Influential Georgia lawmakers have introduced a bill that would make illegal in their state some of the fertilization procedures used in the high-profile case of a California mother who recently gave birth to octuplets.
The bill appears to be the most sweeping state legislation of its kind introduced in the wake of the case of Nadya Suleman, a 33-year-old single woman who gave birth in January to eight babies through in-vitro fertilization. Ms. Suleman has said that she had six frozen embryos left from prior in-vitro treatments and asked that they all be implanted because she didn’t want them to be destroyed. Two of the embryos split, creating eight total embryos, she said.
Another bill was recently introduced in Missouri’s House of Representatives calling for less restrictive limits on the number of implanted embryos.

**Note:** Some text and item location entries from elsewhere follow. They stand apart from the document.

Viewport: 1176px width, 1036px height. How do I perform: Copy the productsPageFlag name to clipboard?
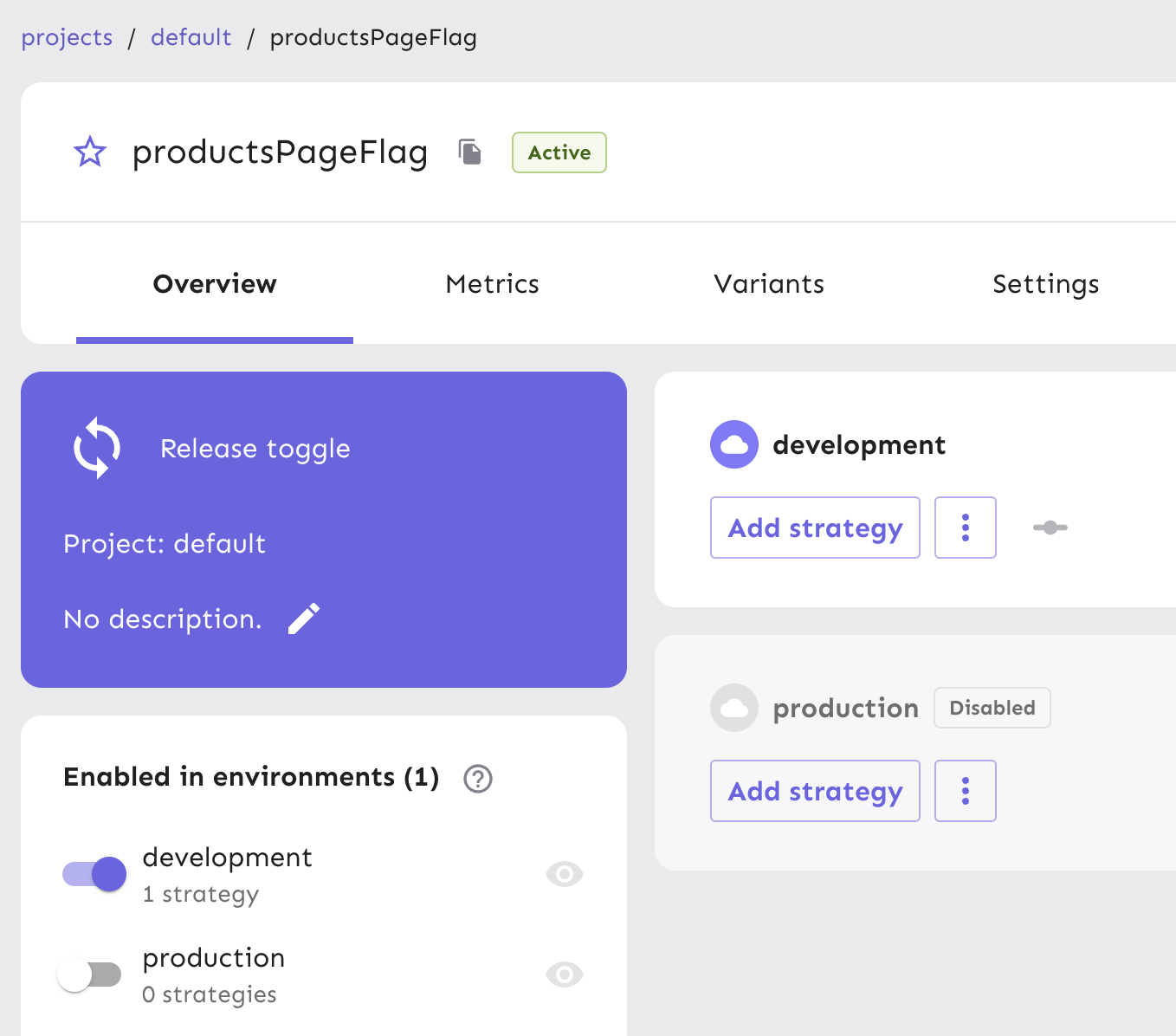[469, 152]

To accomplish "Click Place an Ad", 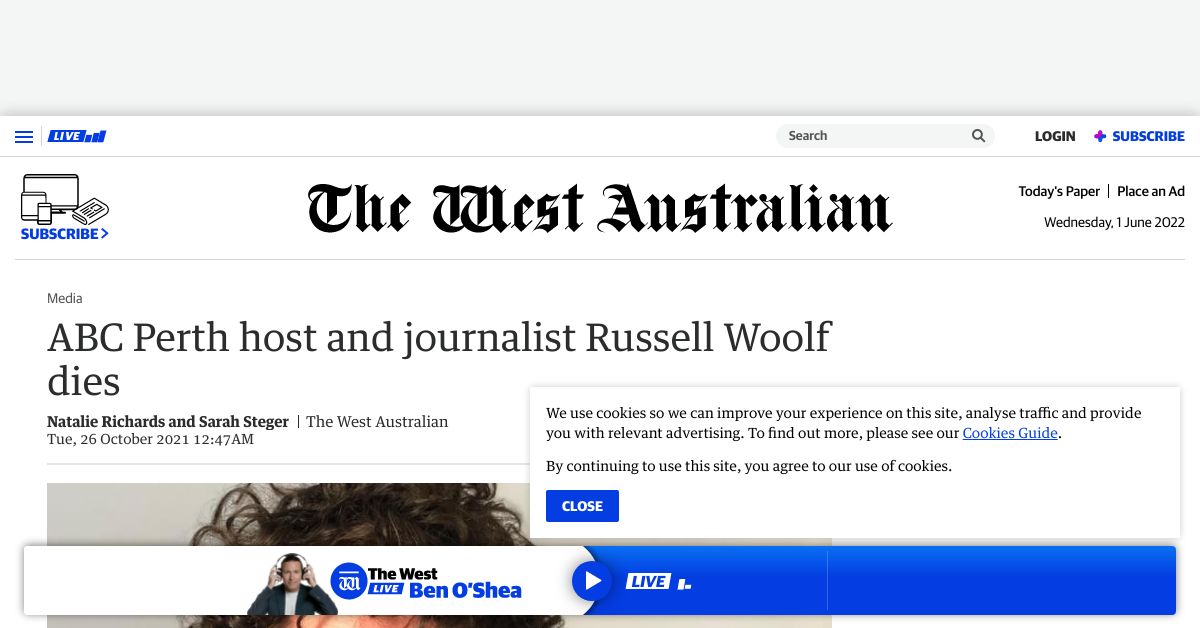I will 1150,191.
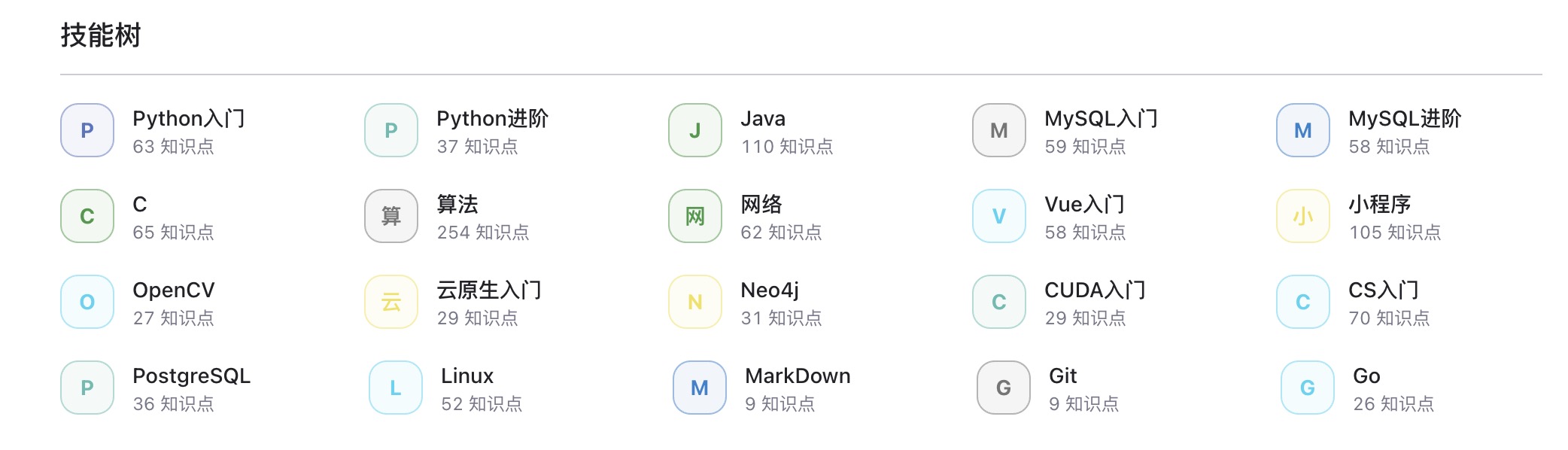Select the 网络 green icon
The width and height of the screenshot is (1568, 450).
[x=695, y=216]
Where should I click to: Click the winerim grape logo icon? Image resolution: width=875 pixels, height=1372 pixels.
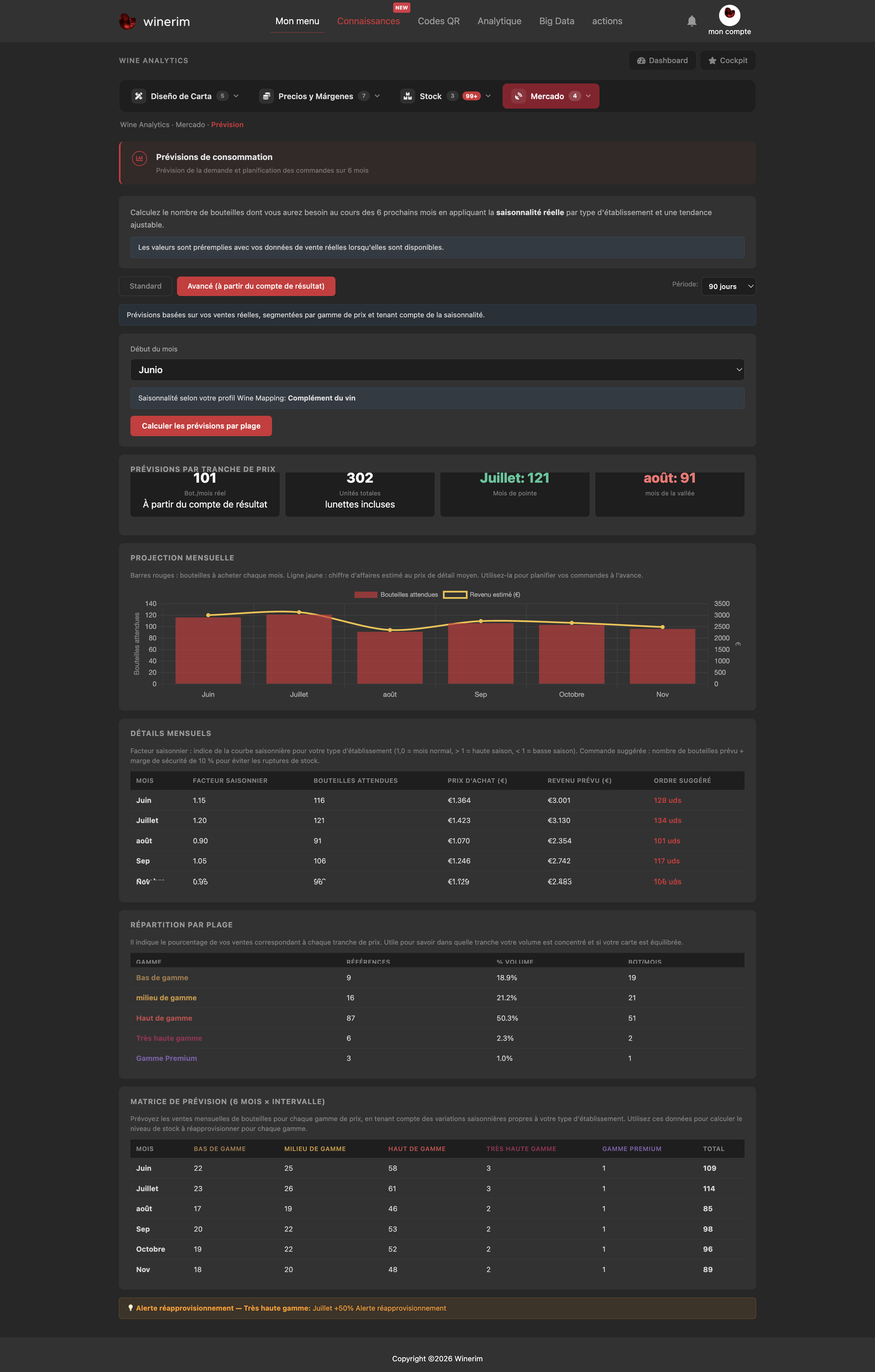(127, 22)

This is a very difficult issue, and as a woman who was told at one time that I would probably never be a mother, I am very deeply sympathetic to infertile couples. I have felt the pain they feel. I think Christians need to look objectively at what is being done with in vitro procedures and consider the mandate to protect human life. In one sense, this octo-mom did a very pro-life thing: she had six embryos, small children, waiting in a freezer and gave them life. What should not have happened in the first place was the creation of those embryos (and their six siblings already born) to satisfy the maternal longings of an unmarried woman. I could agree with the provisions of this proposed law requiring that no more embryos be created than are going to be implanted in the current cycle. I would add that no child-embryos should be artificially created who will not have both a mother and a father to grow up with; that is, that infertility treatments should be for married couples only.